📊 CCCC Key Takeaways
Investment Thesis
C4 Therapeutics is a pre-revenue clinical-stage biotech company with significant fundamental challenges. Despite having a strong balance sheet with $74.6M in cash and no debt, the company is burning cash at an unsustainable rate of $99.3M annually in free cash flow, with operating losses exceeding $115M against minimal $35.9M revenue. At current burn rates, the company has approximately 9 months of cash runway, creating imminent financing risk regardless of clinical progress.
CCCC Strengths
- Strong balance sheet with $74.6M cash and zero long-term debt
- Excellent liquidity position with 7.81x current ratio
- Modest revenue of $35.9M suggests early commercialization has begun
CCCC Risks
- Severe cash burn of $99.3M annually with only ~9 months of runway at current rates
- Operating losses of $115.2M on $35.9M revenue indicating business model not yet sustainable
- Net losses of $105M with -292.1% net margin indicating company is far from profitability
- Dilutive financing will likely be required within 12 months, materially impacting shareholders
Key Metrics to Watch
- Quarterly cash burn rate and cash runway remaining
- Revenue growth trajectory and path to gross profitability
- Operating expense control and progress toward cash flow breakeven
- Clinical trial progress and probability of regulatory approval for pipeline candidates
CCCC Financial Metrics
💡 AI Analyst Insight
Strong liquidity with a 7.81x current ratio provides a solid financial cushion.
CCCC Profitability Ratios
CCCC vs Healthcare Sector
How C4 Therapeutics, Inc. compares to Healthcare sector averages
Sector benchmarks are approximate industry averages. Actual sector performance may vary.
CCCC Balance Sheet & Liquidity
CCCC 5-Year Financial Trend
5-Year Trend Summary: C4 Therapeutics, Inc.'s revenue has declined by 21% over the 5-year period, indicating business contraction. The most recent EPS of $-1.52 indicates the company is currently unprofitable.
CCCC Growth Metrics (YoY)
CCCC Quarterly Performance
| Quarter | Revenue | Net Income | EPS |
|---|---|---|---|
| Q3 2025 | $11.2M | -$17.7M | $-0.35 |
| Q2 2025 | $6.5M | -$17.7M | $-0.26 |
| Q1 2025 | $3.0M | -$26.3M | $-0.37 |
| Q1 2023 | $2.7M | -$17.7M | $-0.26 |
| Q3 2022 | $6.8M | -$21.0M | $-0.51 |
| Q2 2022 | $9.8M | -$21.0M | $-0.51 |
Data sourced from SEC EDGAR 10-Q quarterly filings. Figures may represent quarterly or cumulative values.
CCCC Capital Allocation
CCCC SEC Filings
Access official SEC EDGAR filings for C4 Therapeutics, Inc. (CIK: 0001662579)
📋 Recent SEC Filings
❓ Frequently Asked Questions about CCCC
What is the AI rating for CCCC?
C4 Therapeutics, Inc. (CCCC) has an AI rating of SELL with 85% confidence, based on fundamental analysis of SEC EDGAR filings.
What are CCCC's key strengths?
Strong balance sheet with $74.6M cash and zero long-term debt. Excellent liquidity position with 7.81x current ratio.
What are the risks of investing in CCCC?
Severe cash burn of $99.3M annually with only ~9 months of runway at current rates. Operating losses of $115.2M on $35.9M revenue indicating business model not yet sustainable.
What is CCCC's revenue and growth?
C4 Therapeutics, Inc. reported revenue of $35.9M.
Does CCCC pay dividends?
C4 Therapeutics, Inc. does not currently pay dividends.

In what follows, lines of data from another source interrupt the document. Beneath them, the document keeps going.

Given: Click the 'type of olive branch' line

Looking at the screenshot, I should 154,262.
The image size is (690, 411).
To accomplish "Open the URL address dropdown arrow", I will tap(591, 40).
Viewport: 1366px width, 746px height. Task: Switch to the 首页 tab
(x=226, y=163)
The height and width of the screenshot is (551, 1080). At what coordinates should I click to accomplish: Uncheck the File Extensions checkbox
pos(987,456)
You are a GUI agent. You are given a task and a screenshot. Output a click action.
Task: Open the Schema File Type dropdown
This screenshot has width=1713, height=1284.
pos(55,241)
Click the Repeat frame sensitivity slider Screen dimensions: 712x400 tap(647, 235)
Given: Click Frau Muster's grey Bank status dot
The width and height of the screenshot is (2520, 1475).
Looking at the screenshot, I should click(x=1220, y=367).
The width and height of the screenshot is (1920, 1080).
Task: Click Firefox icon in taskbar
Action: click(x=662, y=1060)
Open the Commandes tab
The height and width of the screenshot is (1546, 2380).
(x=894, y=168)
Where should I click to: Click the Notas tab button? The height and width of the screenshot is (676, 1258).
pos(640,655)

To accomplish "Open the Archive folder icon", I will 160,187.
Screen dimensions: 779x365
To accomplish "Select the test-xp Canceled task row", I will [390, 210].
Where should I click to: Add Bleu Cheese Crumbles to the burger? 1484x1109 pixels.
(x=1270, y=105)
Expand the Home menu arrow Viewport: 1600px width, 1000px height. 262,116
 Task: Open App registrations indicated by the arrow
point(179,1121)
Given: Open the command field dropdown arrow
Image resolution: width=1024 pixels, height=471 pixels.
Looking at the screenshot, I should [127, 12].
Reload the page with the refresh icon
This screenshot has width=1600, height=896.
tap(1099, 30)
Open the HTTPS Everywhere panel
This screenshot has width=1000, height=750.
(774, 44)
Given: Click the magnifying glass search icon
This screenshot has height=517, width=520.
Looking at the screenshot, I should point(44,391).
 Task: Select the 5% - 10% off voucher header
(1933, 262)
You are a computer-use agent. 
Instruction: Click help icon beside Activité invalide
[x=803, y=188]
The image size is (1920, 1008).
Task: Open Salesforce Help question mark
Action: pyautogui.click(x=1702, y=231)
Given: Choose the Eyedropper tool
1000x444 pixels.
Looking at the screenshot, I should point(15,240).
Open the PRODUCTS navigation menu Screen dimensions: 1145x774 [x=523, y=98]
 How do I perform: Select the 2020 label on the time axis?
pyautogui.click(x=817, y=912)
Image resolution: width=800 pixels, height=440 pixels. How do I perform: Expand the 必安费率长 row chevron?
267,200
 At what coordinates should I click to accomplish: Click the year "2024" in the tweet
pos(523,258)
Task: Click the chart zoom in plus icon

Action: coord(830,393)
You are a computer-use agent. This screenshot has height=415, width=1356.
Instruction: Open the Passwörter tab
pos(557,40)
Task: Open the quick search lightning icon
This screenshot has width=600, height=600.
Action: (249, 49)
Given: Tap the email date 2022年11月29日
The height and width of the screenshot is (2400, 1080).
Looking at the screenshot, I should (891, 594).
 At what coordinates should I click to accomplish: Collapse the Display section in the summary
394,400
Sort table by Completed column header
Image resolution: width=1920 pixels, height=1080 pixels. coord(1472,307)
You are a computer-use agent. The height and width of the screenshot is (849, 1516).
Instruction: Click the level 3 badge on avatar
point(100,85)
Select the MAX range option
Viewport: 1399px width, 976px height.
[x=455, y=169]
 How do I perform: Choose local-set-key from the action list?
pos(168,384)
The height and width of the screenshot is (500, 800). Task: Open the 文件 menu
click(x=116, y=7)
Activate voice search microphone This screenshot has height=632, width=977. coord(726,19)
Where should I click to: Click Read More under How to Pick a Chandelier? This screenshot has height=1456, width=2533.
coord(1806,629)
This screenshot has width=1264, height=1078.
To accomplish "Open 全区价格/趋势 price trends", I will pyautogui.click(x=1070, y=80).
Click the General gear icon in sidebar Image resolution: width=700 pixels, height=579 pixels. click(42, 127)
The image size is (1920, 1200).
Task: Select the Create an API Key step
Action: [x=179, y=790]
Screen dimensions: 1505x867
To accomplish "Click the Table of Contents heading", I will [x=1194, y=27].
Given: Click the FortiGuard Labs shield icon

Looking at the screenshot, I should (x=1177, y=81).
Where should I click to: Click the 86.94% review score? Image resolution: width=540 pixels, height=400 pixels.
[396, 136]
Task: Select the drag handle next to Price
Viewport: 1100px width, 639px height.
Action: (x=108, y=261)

Where can I find CCCC SEC filings?
Official SEC filings for C4 Therapeutics, Inc. (CIK: 0001662579) including 10-K, 10-Q, and 8-K reports are available on SEC EDGAR.
What is CCCC's EPS?
C4 Therapeutics, Inc. has a diluted EPS of $-1.27.
How is the AI analysis conducted?
Our AI (Claude) analyzes publicly available SEC EDGAR filings including 10-K annual reports and 10-Q quarterly reports to evaluate financial health, profitability ratios, balance sheet strength, and growth metrics.